══ The data
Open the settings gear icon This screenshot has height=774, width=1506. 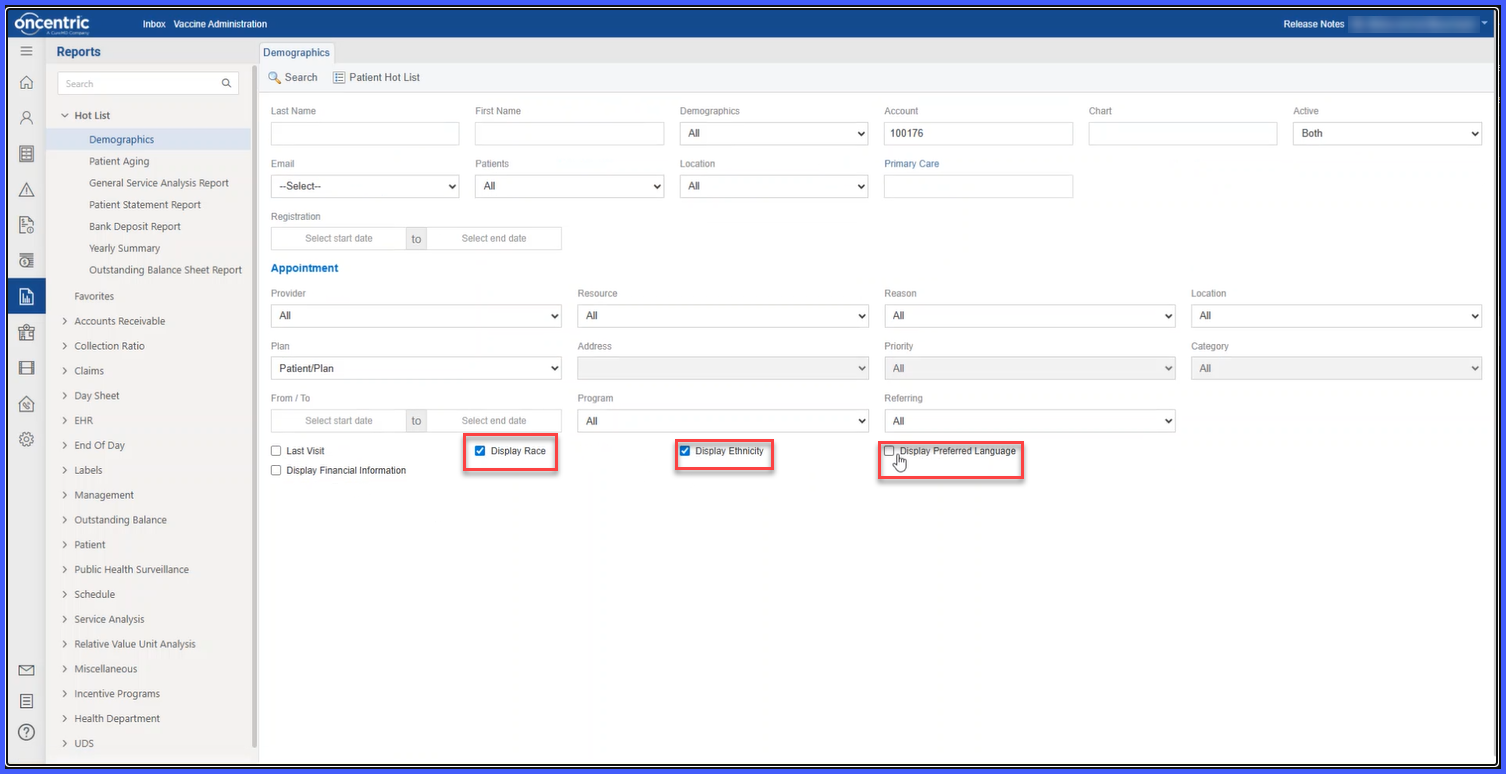click(27, 439)
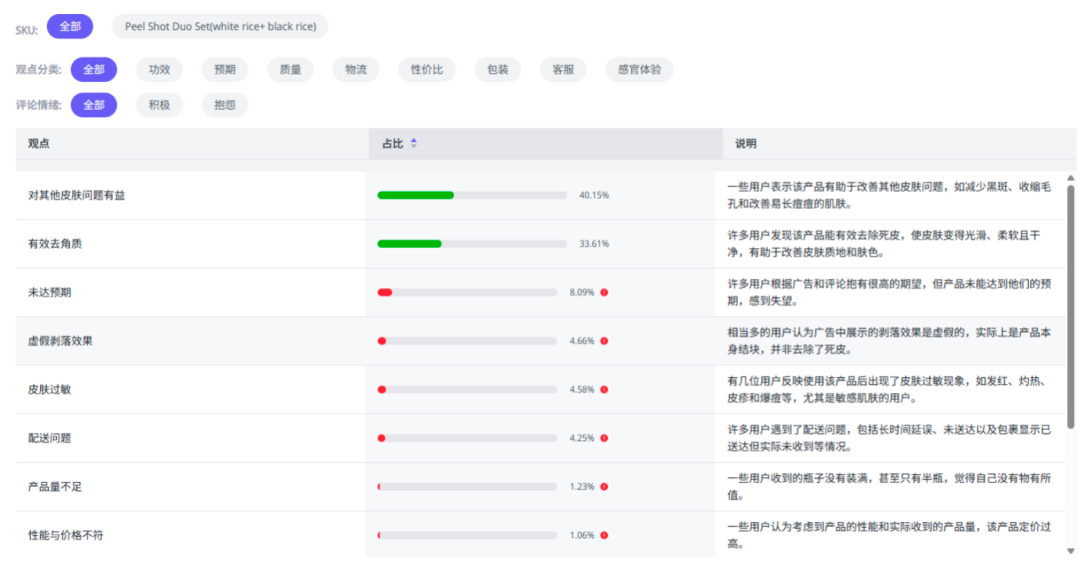Select Peel Shot Duo Set SKU filter
This screenshot has width=1080, height=583.
(x=219, y=27)
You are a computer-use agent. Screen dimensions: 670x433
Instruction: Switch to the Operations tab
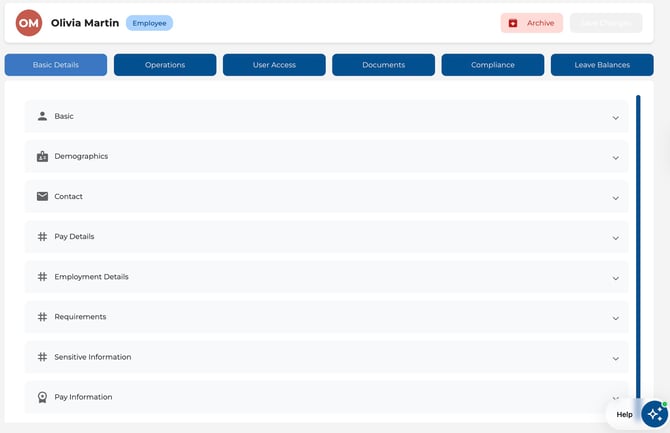coord(165,65)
════
Leaving the pictures aside, transcribe exactly the lines from the one containing "You are a computer-use" to the final line of the entries above, both ends included.

§ Result of this task:
You are a computer-use agent. Screen dimensions: 670x433
Instruction: Switch to the Operations tab
coord(165,65)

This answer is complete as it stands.